Exercise objective:
Copy the data below word for word, starting with the line that contains "Best Episodes (49, 122)" and ending with the final line of the data.

Given information:
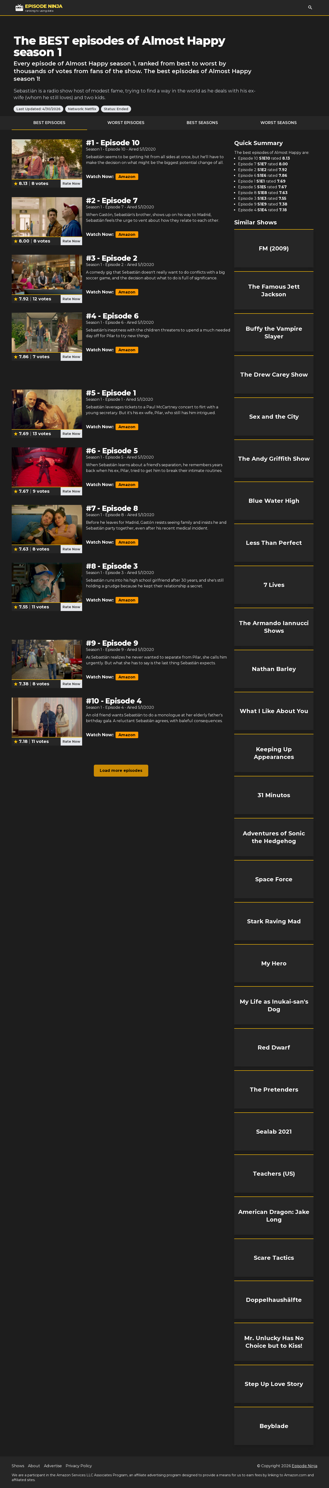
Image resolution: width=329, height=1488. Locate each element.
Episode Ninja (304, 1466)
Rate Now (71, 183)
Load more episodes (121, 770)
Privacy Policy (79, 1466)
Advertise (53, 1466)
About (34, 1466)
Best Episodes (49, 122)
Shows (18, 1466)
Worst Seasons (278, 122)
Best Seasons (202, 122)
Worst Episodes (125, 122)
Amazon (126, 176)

Written answer:
Best Episodes (49, 122)
Shows (18, 1466)
Worst Seasons (278, 122)
Best Seasons (202, 122)
Worst Episodes (125, 122)
Amazon (126, 176)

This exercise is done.